===== Exercise materials
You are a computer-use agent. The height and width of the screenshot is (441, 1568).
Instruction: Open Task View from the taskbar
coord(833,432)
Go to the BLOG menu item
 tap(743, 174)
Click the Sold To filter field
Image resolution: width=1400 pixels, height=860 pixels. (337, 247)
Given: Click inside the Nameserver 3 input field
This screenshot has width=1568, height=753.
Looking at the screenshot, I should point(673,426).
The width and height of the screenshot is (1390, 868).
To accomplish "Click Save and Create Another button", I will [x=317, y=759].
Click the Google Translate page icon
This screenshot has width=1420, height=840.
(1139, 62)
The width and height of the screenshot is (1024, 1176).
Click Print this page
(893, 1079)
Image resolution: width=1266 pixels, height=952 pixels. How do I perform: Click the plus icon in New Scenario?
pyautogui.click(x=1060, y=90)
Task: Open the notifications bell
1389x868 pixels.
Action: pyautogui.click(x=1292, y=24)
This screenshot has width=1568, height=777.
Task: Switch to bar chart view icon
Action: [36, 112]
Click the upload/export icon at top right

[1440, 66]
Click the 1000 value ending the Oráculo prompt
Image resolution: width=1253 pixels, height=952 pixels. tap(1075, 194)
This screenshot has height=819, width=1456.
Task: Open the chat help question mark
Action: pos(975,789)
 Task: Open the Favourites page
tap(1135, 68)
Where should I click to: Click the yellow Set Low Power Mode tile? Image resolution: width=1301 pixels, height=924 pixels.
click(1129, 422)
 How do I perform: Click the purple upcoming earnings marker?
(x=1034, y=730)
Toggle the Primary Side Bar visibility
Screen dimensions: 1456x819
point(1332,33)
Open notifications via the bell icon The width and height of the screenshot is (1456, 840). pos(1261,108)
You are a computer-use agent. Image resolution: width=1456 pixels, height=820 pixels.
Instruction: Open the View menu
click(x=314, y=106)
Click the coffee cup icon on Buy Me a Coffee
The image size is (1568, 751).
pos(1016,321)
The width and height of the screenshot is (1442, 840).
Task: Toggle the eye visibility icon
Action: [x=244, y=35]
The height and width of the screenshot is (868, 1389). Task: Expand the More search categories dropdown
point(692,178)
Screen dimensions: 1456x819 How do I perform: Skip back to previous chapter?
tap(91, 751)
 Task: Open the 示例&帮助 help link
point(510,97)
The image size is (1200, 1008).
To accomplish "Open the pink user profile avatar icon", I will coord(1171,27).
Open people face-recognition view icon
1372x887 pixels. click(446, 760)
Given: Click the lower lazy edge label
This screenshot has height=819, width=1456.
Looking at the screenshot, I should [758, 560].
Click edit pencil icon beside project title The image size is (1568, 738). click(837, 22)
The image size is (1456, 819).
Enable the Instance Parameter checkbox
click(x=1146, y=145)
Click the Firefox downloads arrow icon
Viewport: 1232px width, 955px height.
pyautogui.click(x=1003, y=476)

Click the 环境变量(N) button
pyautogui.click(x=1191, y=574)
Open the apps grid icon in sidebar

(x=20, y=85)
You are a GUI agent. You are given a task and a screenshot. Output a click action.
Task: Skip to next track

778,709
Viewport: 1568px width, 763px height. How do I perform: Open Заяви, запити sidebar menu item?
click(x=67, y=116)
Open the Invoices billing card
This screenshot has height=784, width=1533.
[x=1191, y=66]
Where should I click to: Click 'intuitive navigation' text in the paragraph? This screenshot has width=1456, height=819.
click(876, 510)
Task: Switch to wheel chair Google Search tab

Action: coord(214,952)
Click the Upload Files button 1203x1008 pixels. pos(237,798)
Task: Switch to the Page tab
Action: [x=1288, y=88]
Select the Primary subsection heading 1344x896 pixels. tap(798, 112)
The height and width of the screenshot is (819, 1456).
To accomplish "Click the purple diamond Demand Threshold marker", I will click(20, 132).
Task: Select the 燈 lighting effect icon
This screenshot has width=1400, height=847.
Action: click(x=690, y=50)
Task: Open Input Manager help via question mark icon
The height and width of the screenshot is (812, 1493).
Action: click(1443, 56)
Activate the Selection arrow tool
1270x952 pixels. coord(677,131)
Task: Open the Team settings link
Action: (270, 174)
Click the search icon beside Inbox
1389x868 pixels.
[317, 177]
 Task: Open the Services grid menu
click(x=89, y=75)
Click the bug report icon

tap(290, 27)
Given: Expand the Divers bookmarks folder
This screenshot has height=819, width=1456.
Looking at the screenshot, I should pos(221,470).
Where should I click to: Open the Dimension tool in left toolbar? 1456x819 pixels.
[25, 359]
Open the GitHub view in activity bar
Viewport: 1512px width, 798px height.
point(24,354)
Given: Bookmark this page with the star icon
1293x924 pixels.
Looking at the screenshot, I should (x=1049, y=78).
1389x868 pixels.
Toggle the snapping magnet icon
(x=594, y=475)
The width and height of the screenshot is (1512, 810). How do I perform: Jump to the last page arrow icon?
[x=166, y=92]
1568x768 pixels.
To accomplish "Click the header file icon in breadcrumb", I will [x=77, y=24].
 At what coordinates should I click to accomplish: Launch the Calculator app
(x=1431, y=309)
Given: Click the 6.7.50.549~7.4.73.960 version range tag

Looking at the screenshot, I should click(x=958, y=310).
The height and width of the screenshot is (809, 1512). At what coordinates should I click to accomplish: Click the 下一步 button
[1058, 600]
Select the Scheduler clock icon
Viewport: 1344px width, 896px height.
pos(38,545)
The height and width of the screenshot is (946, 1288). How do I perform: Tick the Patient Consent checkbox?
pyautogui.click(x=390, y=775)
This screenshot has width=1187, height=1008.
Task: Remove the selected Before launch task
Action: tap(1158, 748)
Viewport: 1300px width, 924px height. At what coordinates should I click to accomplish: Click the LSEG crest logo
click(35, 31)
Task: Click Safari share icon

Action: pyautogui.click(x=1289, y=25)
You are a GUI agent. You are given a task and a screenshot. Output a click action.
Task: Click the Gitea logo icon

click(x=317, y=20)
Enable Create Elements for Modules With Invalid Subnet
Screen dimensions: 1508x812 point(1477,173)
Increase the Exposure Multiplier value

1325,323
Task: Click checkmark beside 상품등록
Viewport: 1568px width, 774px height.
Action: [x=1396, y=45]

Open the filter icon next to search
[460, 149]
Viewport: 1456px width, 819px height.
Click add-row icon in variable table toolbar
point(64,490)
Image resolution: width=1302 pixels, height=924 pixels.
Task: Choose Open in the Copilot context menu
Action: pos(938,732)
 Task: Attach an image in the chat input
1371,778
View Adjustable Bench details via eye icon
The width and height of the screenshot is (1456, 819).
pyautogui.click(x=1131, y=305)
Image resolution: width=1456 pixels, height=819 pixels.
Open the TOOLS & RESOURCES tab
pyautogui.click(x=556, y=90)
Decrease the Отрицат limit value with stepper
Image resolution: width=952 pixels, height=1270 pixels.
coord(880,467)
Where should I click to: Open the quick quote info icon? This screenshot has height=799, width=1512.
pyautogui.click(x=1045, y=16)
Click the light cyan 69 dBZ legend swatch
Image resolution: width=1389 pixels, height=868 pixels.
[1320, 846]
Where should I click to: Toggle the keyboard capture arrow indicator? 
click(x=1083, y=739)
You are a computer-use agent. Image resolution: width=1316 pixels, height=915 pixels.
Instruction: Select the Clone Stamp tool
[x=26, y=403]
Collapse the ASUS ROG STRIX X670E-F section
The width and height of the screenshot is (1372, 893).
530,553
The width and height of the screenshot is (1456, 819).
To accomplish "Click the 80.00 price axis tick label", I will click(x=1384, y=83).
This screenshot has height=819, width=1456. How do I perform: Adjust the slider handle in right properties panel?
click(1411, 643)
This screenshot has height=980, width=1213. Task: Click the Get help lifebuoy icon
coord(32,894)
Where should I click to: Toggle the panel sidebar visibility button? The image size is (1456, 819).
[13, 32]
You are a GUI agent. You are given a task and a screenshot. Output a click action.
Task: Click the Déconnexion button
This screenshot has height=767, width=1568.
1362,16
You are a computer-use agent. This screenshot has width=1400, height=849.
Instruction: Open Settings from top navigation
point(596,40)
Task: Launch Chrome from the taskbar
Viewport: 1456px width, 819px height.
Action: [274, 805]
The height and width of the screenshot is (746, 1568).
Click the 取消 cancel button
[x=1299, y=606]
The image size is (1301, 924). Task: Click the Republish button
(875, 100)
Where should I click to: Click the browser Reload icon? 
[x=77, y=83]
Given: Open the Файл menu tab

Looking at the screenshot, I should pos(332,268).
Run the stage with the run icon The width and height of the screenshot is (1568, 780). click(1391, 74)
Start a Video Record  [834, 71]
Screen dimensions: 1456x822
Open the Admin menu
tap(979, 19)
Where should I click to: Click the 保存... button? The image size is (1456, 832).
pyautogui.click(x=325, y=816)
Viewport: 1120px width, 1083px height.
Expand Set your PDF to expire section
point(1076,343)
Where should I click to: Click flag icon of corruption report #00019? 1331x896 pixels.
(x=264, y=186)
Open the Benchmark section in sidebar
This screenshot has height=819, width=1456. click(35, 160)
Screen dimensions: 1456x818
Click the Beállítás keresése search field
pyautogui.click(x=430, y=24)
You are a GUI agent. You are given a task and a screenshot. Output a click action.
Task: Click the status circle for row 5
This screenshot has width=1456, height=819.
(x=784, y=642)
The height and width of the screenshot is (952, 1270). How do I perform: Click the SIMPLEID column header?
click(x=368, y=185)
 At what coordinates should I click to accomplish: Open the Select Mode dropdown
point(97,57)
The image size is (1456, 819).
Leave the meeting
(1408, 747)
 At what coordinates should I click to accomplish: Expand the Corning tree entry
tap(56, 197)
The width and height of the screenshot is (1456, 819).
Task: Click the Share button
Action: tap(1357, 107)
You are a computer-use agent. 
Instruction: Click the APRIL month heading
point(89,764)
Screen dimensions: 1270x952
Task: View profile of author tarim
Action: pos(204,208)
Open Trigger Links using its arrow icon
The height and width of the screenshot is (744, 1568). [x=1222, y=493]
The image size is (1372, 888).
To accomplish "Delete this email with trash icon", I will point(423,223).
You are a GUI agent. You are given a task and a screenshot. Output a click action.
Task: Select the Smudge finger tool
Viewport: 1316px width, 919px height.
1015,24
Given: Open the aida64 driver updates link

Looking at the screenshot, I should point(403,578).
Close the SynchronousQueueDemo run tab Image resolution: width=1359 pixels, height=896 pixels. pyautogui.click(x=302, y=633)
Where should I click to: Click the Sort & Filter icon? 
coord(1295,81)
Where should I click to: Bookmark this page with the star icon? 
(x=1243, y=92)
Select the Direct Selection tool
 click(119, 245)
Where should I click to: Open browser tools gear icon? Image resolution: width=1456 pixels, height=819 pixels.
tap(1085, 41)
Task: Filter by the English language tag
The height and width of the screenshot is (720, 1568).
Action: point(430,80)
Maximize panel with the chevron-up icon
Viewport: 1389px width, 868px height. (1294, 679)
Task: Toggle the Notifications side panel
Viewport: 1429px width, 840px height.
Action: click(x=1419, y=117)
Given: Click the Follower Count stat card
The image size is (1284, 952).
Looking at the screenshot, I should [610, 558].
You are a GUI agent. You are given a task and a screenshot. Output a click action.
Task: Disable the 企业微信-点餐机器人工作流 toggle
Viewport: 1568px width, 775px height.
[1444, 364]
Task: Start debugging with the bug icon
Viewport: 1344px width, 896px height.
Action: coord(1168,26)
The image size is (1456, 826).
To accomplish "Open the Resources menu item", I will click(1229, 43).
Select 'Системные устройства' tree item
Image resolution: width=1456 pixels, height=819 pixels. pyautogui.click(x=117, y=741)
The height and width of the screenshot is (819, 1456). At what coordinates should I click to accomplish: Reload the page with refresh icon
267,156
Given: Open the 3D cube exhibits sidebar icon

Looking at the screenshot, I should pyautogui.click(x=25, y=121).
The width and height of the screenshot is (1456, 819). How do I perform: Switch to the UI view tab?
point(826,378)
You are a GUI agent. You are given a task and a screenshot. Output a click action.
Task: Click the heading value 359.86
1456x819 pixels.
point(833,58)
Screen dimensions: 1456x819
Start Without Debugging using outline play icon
==========
### Problem details
Reproduce each line of the entries in which the word "Start" is found.

### Task result
Start a Video Record  [834, 71]
Task: Start debugging with the bug icon
Start Without Debugging using outline play icon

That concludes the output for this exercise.